Polly: At the beginning, we are talking about this work as a fable. And that it’s not just an intimate story of women sitting in a hayloft talking; it also has a sense of the world that they have to destroy and rebuild. What does it mean to get rid of the structures that have sprung up around your faith that are deceptive and evil? What does it mean to move forward as a community? What does it mean to blame each other and the kind of lateral violence that emerges when people are victimized or marginalized? That huge question that affects us all and, indeed, for me, exists in the realm of a fable.
Coppola: Your movie is a group.
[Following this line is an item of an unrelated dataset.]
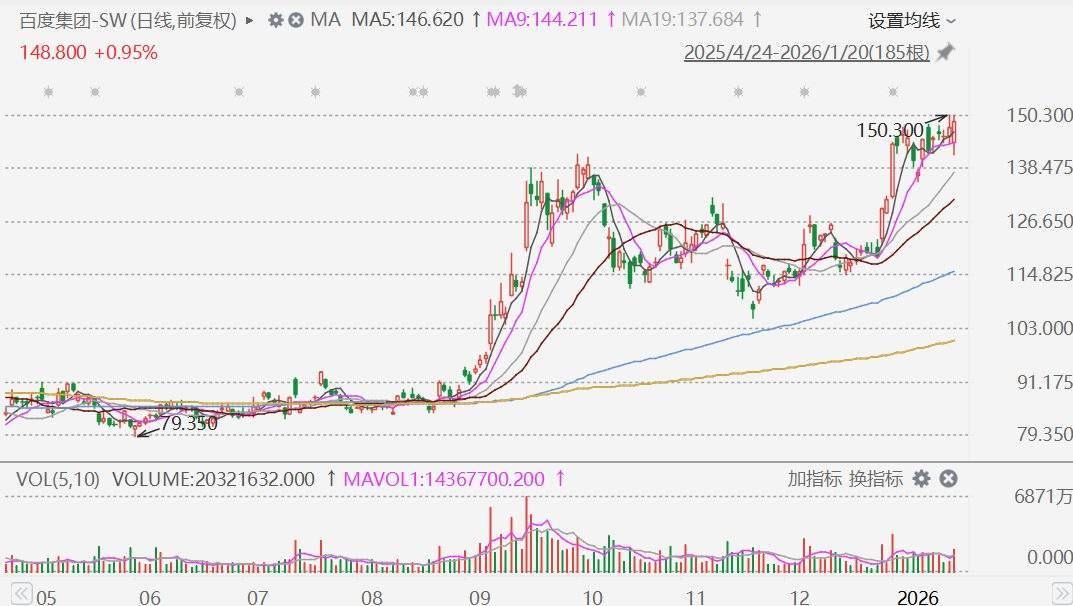The image size is (1073, 606).
Task: Click the 百度集团-SW stock title
Action: [126, 20]
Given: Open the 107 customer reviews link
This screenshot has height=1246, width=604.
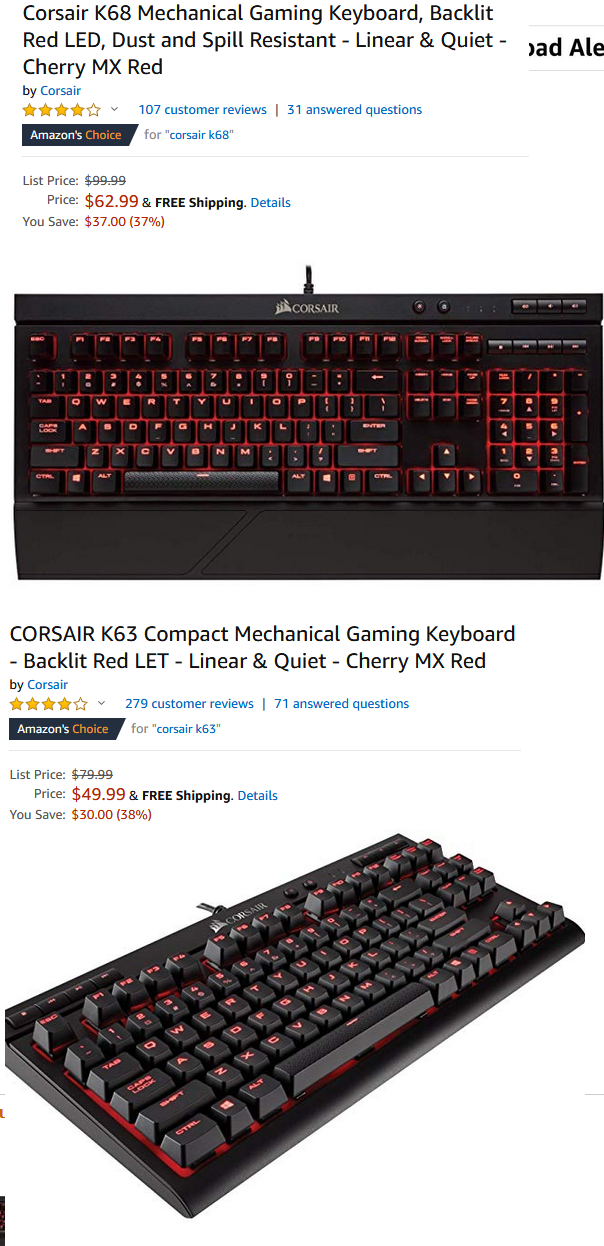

You get an ensemble in the theater all the time, but in the theater and in the unions of America, there is no difference between rehearsal day or shooting day. I always ask for two weeks of rehearsal; I haven’t got it yet. There are many things you can do with an ensemble involving theater games and improv and all kinds of techniques that allow the ensemble to almost evolve together as a whole. I won’t bore you with all the tricks, but essentially you end up with a group that becomes characters together, and those relationships, both actor and character, start to become “What is one and what is the other? ” That’s how I approached it.
Polly: May I ask, you’re about to shoot “Megalopolis,” and it’s a movie you’ve been dreaming of for decades. Are the stakes higher for you?
Coppola: I wish I was more nervous, because when you’re nervous, it’s an indicator — meaning, “I’m going to go all the way.” The fact that I’m not quite as nervous as I’d like to be, it worries me. I do not know why. Maybe I’m just older, and I’ve been around. If you had told me when I was doing “The Godfather” that that movie would not only be remembered but considered good, I would have thought you were crazy, because everyone hated it. So you never know what will happen.